- **WHAT IS NEEDED**:
Arrange the listing as a numbered list without blank lines, from the line with "Task: Collapse the" up to and including the line with "click(1230, 94)". Include only those lines.

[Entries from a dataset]
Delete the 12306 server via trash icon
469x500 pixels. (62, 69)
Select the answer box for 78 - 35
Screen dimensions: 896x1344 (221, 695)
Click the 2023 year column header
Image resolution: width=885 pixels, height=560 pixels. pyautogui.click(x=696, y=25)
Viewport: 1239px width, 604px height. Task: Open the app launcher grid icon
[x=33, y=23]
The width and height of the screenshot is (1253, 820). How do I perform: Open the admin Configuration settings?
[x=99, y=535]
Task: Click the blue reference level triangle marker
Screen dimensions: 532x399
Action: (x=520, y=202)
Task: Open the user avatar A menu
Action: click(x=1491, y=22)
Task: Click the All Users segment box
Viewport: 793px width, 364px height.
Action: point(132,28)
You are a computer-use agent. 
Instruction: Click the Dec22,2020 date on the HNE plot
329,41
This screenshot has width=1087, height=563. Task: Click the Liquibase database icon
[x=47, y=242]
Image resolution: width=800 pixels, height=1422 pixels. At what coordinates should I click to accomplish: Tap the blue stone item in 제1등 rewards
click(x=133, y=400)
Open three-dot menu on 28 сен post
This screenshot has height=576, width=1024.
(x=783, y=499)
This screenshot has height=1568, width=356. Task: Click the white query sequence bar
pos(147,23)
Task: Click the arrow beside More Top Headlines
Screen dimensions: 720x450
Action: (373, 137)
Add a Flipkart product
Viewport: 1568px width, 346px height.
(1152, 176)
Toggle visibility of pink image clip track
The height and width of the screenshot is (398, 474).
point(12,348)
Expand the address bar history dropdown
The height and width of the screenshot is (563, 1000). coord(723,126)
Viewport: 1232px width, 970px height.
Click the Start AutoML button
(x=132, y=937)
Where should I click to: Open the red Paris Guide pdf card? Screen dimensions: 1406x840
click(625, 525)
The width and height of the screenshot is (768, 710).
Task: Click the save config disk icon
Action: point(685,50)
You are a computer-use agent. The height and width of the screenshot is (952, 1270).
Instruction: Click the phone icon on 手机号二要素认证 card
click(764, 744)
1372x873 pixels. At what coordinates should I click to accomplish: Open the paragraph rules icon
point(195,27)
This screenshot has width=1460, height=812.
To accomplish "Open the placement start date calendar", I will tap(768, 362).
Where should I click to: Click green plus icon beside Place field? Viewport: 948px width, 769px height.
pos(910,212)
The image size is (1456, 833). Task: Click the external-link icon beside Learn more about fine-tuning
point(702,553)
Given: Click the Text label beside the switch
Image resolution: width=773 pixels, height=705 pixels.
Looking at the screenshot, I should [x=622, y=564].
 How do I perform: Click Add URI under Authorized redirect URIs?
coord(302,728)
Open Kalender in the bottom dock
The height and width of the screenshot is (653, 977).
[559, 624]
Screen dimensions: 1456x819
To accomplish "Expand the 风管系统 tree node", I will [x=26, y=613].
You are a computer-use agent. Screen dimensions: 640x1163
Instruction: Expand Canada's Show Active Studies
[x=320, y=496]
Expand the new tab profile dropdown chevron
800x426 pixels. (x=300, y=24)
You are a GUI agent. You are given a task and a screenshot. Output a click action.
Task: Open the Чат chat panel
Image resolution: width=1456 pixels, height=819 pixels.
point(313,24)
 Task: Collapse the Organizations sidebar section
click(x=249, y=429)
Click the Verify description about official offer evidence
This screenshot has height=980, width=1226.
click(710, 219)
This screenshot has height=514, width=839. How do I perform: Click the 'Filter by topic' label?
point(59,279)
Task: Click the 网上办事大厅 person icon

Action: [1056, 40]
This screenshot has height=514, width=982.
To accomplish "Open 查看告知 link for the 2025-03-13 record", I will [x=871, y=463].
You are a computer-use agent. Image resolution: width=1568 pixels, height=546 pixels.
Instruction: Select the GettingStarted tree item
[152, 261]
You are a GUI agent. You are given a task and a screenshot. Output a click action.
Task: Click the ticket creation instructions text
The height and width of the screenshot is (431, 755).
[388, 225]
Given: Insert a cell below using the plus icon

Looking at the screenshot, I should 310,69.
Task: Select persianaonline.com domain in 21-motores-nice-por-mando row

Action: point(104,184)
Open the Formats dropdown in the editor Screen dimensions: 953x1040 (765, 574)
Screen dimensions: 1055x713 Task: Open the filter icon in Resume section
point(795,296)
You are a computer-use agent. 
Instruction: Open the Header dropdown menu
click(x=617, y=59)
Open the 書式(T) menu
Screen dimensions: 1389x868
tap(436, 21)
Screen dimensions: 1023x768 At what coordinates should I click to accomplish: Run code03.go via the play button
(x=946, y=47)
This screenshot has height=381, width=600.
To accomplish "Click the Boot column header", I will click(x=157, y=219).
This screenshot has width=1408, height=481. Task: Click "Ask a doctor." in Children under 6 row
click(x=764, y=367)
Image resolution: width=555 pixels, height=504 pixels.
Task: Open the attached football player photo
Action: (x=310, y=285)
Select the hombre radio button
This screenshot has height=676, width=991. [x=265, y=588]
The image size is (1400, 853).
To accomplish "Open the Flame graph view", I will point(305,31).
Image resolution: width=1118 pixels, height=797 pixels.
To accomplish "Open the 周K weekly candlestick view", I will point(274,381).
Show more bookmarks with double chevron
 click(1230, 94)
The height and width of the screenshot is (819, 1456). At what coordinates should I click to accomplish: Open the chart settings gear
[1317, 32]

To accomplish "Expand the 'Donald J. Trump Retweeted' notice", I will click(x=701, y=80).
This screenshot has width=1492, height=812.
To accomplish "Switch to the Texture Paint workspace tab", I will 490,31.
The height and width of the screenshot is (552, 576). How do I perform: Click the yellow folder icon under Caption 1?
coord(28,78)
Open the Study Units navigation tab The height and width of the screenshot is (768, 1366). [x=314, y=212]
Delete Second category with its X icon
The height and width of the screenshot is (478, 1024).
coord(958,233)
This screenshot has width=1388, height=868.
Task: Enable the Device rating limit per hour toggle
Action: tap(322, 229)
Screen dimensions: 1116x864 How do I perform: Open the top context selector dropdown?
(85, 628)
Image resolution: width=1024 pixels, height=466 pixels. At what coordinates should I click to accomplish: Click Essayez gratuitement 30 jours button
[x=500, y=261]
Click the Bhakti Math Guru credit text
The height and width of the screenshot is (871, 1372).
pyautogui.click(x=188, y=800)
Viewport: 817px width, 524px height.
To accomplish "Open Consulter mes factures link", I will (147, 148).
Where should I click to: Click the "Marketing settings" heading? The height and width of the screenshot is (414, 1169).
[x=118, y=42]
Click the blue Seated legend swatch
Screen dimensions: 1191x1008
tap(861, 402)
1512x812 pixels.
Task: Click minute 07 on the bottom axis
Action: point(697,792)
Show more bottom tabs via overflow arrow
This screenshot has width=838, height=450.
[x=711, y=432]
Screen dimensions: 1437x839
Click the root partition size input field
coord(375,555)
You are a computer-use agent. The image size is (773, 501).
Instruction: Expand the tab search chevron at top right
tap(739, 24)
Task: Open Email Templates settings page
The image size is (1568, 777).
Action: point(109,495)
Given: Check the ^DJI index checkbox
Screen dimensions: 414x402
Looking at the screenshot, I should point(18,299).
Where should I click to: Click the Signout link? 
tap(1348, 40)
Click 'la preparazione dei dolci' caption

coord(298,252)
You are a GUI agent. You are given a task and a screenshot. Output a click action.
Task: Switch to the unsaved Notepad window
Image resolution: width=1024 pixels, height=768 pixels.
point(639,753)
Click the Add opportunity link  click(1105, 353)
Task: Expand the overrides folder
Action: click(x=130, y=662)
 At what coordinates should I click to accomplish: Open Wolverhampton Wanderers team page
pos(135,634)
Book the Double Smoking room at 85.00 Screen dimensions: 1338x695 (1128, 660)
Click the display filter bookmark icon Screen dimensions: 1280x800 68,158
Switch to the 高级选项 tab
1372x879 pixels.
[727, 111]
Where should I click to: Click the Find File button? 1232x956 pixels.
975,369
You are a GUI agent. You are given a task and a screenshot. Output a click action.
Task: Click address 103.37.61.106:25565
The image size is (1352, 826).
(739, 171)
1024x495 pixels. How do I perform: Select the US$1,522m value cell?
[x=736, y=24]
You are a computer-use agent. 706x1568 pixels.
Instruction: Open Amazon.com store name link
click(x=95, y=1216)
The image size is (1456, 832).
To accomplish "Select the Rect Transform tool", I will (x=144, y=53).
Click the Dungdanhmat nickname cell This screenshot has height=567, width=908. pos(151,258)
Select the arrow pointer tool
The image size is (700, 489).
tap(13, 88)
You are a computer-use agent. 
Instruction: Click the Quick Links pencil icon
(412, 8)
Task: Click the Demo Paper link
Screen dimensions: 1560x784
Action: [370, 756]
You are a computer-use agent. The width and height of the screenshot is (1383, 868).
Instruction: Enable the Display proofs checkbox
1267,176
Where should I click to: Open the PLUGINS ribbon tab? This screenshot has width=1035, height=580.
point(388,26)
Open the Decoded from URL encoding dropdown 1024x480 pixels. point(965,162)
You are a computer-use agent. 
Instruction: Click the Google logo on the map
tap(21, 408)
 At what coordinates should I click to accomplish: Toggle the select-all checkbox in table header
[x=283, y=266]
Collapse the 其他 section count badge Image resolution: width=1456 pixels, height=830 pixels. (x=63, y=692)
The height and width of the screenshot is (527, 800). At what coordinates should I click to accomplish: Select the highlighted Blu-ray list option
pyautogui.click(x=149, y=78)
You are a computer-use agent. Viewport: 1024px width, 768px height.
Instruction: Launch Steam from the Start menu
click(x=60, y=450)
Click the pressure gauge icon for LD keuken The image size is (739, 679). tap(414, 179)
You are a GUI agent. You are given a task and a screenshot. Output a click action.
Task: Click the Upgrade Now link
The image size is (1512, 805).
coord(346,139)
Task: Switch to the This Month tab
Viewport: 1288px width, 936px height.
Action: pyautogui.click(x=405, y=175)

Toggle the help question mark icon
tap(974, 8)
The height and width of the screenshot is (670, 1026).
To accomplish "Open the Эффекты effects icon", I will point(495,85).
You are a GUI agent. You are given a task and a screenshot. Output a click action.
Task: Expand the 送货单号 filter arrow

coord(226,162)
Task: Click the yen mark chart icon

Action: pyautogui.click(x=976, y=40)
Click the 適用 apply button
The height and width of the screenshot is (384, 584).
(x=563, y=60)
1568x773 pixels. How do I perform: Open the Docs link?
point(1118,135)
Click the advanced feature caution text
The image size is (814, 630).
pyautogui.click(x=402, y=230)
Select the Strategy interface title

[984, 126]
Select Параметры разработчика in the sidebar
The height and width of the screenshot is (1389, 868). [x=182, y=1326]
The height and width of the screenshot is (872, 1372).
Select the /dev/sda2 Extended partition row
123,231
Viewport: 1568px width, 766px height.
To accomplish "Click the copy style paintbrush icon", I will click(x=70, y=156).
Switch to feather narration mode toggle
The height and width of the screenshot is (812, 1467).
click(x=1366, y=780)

- **SOLUTION TO THIS EXERCISE**:
1.  Task: Collapse the Organizations sidebar section
2. click(x=249, y=429)
3. Click the Verify description about official offer evidence
4. This screenshot has height=980, width=1226.
5. click(710, 219)
6. This screenshot has height=514, width=839. How do I perform: Click the 'Filter by topic' label?
7. point(59,279)
8. Task: Click the 网上办事大厅 person icon
9. Action: [1056, 40]
10. This screenshot has height=514, width=982.
11. To accomplish "Open 查看告知 link for the 2025-03-13 record", I will [x=871, y=463].
12. You are a computer-use agent. Image resolution: width=1568 pixels, height=546 pixels.
13. Instruction: Select the GettingStarted tree item
14. [152, 261]
15. You are a GUI agent. You are given a task and a screenshot. Output a click action.
16. Task: Click the ticket creation instructions text
17. The height and width of the screenshot is (431, 755).
18. [388, 225]
19. Given: Insert a cell below using the plus icon
20. Looking at the screenshot, I should 310,69.
21. Task: Select persianaonline.com domain in 21-motores-nice-por-mando row
22. Action: point(104,184)
23. Open the Formats dropdown in the editor Screen dimensions: 953x1040 (765, 574)
24. Screen dimensions: 1055x713 Task: Open the filter icon in Resume section
25. point(795,296)
26. You are a computer-use agent. 
27. Instruction: Open the Header dropdown menu
28. click(x=617, y=59)
29. Open the 書式(T) menu
30. Screen dimensions: 1389x868
31. tap(436, 21)
32. Screen dimensions: 1023x768 At what coordinates should I click to accomplish: Run code03.go via the play button
33. (x=946, y=47)
34. This screenshot has height=381, width=600.
35. To accomplish "Click the Boot column header", I will click(x=157, y=219).
36. This screenshot has width=1408, height=481. Task: Click "Ask a doctor." in Children under 6 row
37. click(x=764, y=367)
38. Image resolution: width=555 pixels, height=504 pixels.
39. Task: Open the attached football player photo
40. Action: (x=310, y=285)
41. Select the hombre radio button
42. This screenshot has height=676, width=991. [x=265, y=588]
43. The image size is (1400, 853).
44. To accomplish "Open the Flame graph view", I will point(305,31).
45. Image resolution: width=1118 pixels, height=797 pixels.
46. To accomplish "Open the 周K weekly candlestick view", I will point(274,381).
47. Show more bookmarks with double chevron
48.  click(1230, 94)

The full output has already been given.